En plus du mécanisme répressif qui ne devrait être qu’exceptionnellement actionné, le comptable relèverait d’une responsabilité managériale, entendez la carotte et le bâton, avec pourquoi pas, une part variable de rémunération qui dépendrait d’indicateurs à définir, à la satisfaction et à l’appréciation modulables. Le discours managérial nous dit-on vise à libérer les gestionnaires de la contrainte juridique qui pèse sur leurs actions. Pour notre part, le respect de la loi, démocratiquement adoptée, fonde l’essentiel de la légitimité du responsable administratif.

Plus juste ? Vraiment ? Il est vrai que la justice est un concept éminemment subjectif !

Plus effectif et plus juste encore ?

L’un des problèmes les plus aigus de la gestion publique réside dans l’absence d’effectivité de la responsabilité financière des ordonnateurs. Nous attendons de voir quelle sera celle des ordonnateurs de l’État puisque les ministres sont exclus du dispositif ! Quant aux collectivités locales, ce n’est pas en désignant des boucs émissaires au travers des DGS que la situation s’améliorera. La responsabilité financière est distincte de la responsabilité politique. La deuxième n’absorbe pas la première. Or, c’est bien à ce niveau qu’il y a un véritable problème. Écarter les élus locaux et les ministres constituent toujours une scandaleuse anomalie.

La responsabilisation des ordonnateurs aurait pu passer par l’édiction d’un régime propre véritablement effectif.

IV. Cette réforme accélère le démantèlement du statut du comptable public

Cette réforme accélère le démantèlement du statut du comptable public qui perd l’ensemble de ses spécificités pour devenir chef de service. La RPP garantissait l’autonomie du comptable public vis-à-vis des directions locales. Il est désormais assujetti à la responsabilité managériale. Son régime indemnitaire spécifique est condamné. Celui lié à l’exercice de la fonction de conseil dans le secteur public local a d’ores et déjà disparu. La suppression de la RPP annonce la future remise en cause du régime indemnitaire de l’ensemble des comptables justifié par le risque de mise en cause de la responsabilité pécuniaire.

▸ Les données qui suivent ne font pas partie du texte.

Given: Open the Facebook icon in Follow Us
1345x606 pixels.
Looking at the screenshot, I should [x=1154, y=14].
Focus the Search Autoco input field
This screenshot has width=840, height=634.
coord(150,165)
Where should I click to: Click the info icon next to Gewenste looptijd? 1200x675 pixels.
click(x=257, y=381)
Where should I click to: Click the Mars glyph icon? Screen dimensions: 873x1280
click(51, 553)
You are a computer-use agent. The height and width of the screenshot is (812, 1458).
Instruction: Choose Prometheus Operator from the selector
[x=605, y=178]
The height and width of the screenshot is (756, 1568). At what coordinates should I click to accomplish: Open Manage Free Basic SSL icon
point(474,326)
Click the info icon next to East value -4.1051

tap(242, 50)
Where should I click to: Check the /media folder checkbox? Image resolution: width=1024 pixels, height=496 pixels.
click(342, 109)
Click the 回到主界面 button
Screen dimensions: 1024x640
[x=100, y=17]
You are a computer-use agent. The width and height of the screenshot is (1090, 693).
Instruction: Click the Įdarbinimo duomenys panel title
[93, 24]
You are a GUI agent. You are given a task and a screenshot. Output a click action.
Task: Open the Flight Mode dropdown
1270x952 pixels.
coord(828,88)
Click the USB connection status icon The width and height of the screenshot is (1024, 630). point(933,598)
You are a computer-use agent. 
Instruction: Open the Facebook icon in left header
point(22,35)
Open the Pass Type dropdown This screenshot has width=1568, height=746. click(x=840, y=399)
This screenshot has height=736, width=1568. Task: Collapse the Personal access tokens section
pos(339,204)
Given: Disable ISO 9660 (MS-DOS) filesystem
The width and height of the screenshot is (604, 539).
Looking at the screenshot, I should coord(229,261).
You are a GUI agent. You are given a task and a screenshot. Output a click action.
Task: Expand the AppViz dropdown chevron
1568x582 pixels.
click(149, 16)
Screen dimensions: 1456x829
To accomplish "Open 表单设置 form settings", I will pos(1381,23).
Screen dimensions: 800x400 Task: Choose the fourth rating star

Nous attendons donc une présentation plus complète du contenu du projet d’ordonnance avant de vous poser les nombreuses questions que soulève l’article 41 de la loi de finances. Mais avant de conclure, une dernière remarque. Cette réforme ne choque pas seulement les comptables du réseau et les représentantes et représentants syndicaux de la DGFIP. Elle heurte profondément nombre de magistrats de la Cour des comptes qui soulignent combien elle constitue un danger pour le contrôle démocratique de la régularité de l’utilisation de l’argent public et donc in fine du consentement à l’impôt.